I know when my guy finds out I am no longer seeing him until he takes action on his family situation, he will be peeved and probably hurt. But that's just the way it is. There is no way on the face of this earth that I will subject myself to that kind of family again.

I don't think it's unreasonable for OP's wife to cut ties. One day they're just nuts, the next day there might be a gun. That's what happened with my family, my nephew popped my niece twice in the head close range in front of her two kids. My nutso brother has a lot of visitation with the kids. My niece had told me and her mom (who lost custody despite my pleas to social services at the time) about how perverted my brother was when she was an adolescent, her mom asked me did I think she was making it up. Nope, not after what he did to me when I was a kid, don't think she's making it up. Anyway, rapists, murderers, suicidal, delusional, paranoid, you name it you got it. My bio family. Part of the reason I stay in therapy is to keep an eye on my own sanity. Boy was I scared when I had allergic anaphylaxis, thought I was going nuts, adrenaline makes you paranoid. I would be afraid not to be in therapy or watched by a psychiatrist on a regular basis, given my bio family's history. Just thinking about it is crazy making, it makes you question whether you imagined it, because honestly, nothing could be that bad, really. But, sadly, it can be. :-(

Severing ties is not unreasonable. I went so far once as to change my name and I loved living overseas in a communist country that was under martial law, where none of my family could gain access to me even if they did I would have been able to lose them easily, being more familiar with the country and the language.  Best two years of my life. Completely relaxed. Here in the state where my some of my brothers live, whenever something comes up in the news, that sounds like them, I brace for another psycho murder or something like that. I guess though the only thing I would do at this point is to scratch my head and keep on doing what I'm doing. No contact, ever, for any reason.


----------



## FirstYearDown (Sep 15, 2011)

Chewy said:


> Thanks for the responses you guys
> 
> Swedish. No her bio mom took off when she was very young and left her with her dad. Her step mom was picked up at a truck stop while he was a truck driver and never left.
> 
> ...


Suit yourself. I only made that suggestion because you will get more responses when you do not post novels. No need to get petulant and angry about a reasonable request. 

You are NOT being a controlling jerk if you are trying to protect your children from trauma and being abused. I hope your wife is not trying to shift the blame on you.


----------



## swedish (Mar 6, 2008)

Homemaker_Numero_Uno said:


> Yah, I hear you. My bio family's like that.


So glad you saw this post and responded, but sorry to hear you have experienced so much of this in your own life.


----------



## Chewy (May 22, 2012)

Homemaker, Good to have you here and wow! Im glad to hear you escaped both of those situations with your sanity and im also glad to hear your standing your ground and protecting yourself from it happening again. The bio fam and bad marriage are two scenarios that suck a lot of people in for life.

I also think its peaceful to stay home on the holidays  I enjoy that very much actually. Imagine the holidays actually being relaxed and not full of stress, Travel and financial burden.

I don't think my wife will shift the blame on me. We do get along really well when this insanity is not be put on me. She will be even more hurt than she is now and its not my fault. I tried to support her far past the point when I knew it was counter productive just to avoid the inevitable. Which is where im at now.

Yea you know, One day their nuts and the next day there's a gun . That has crossed my mind like a thousand times regarding her father homemaker.

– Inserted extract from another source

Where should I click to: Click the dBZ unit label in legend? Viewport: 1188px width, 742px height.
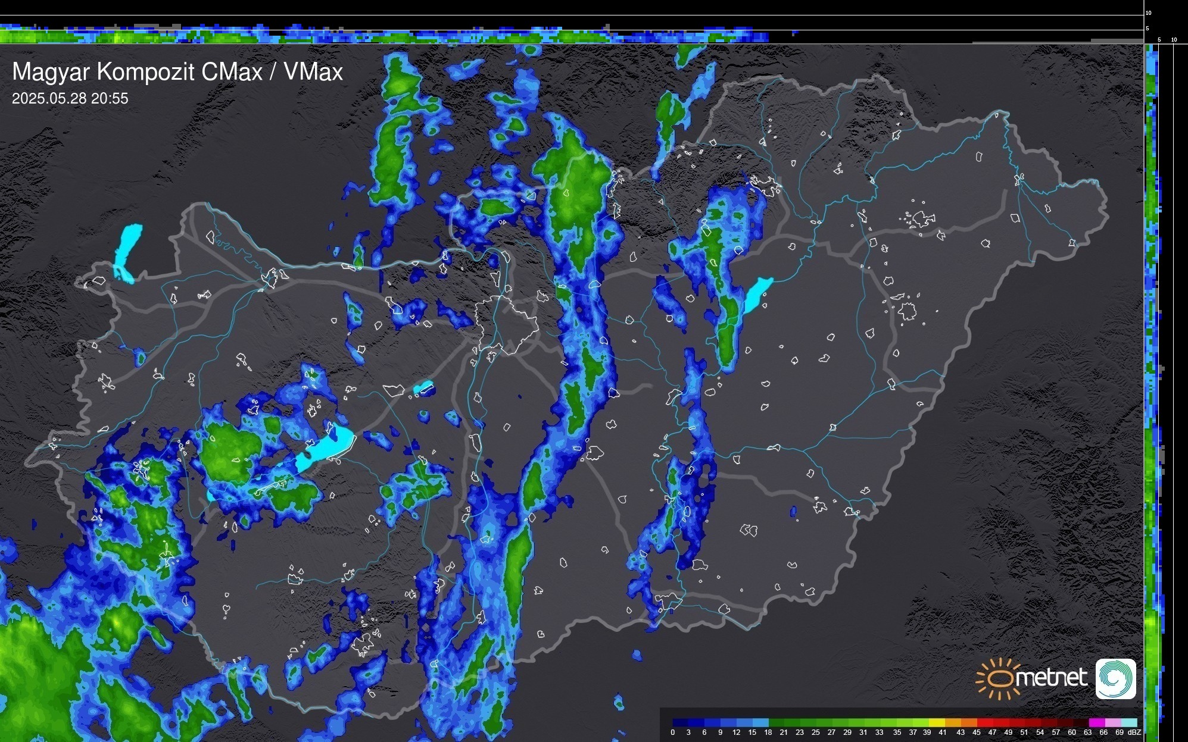pyautogui.click(x=1134, y=732)
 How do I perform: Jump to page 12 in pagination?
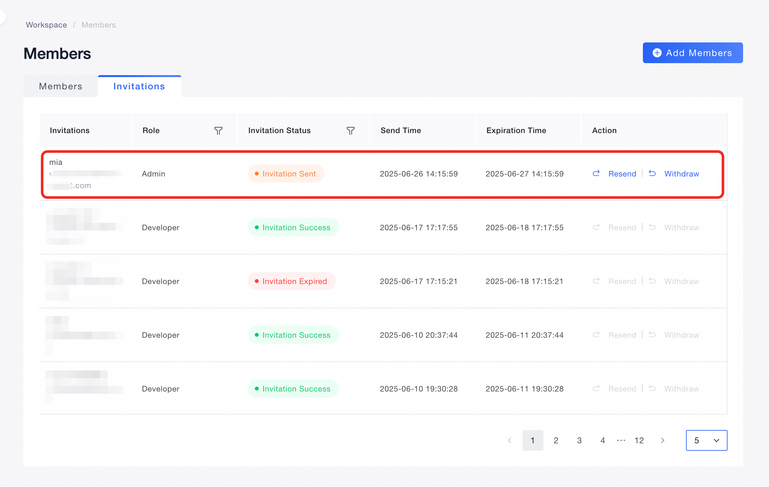639,440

Firstyear, ur funny! I will leave it as is, I knew only a select few would actually care to read it all and identify....oooooppss! There I go again! I did get pretty harsh on you there didnt I? I apologize for being so nasty and rude to you. I will try and control my emotions better when your around ok? Friends? 

Roy, I................dont get it. Or are you saying the I, As in self centered I, The I is actually my personal experience and perspective from the first person, I.


----------



## Latigo (Apr 27, 2011)

Your wife is in a "family trance"! I know because both my wife and I were in our own respective family trances when we first got married. It will be VERY difficult to break, but once you break it, and you guys start living with an "us against the world" mentality, it will pay off! Leaving is the last thing you want to do. Right now you are the only thing protecting your kids from your in-laws. Just think of the free access they will have to them if you are not there!!!!!!!!! Sitting ducks they'll be I'm afraid! Don't worry about coming off as a controlling jerk. There are times when men (and women) have to be if the situation calls for it. Remember, you have two lives you are responsible for, and if your wife is putting them in danger by exposing them to these negative elements, then you have to to what you have to do! Again, it took my wife and I a few years before we could see how toxic our families are. We have both completely cut out certain people and the rest know that they will be next if they cross the line.


----------



## Chewy (May 22, 2012)

I agree Latigo. I want to leave her but I love them to much to actually do it. Its just my idiot angry man side that wants to get out the easy way, Yep that's not going to happen. I started this family by proposing to my wife and I will have to lay down the law and let her know exactly why i'm doing it. The messed up part is I know I will hurt her when doing this and that hurts me as well. Im going to have to cut off myself and the children from her family and im anticipating a pretty heated battle when I do. 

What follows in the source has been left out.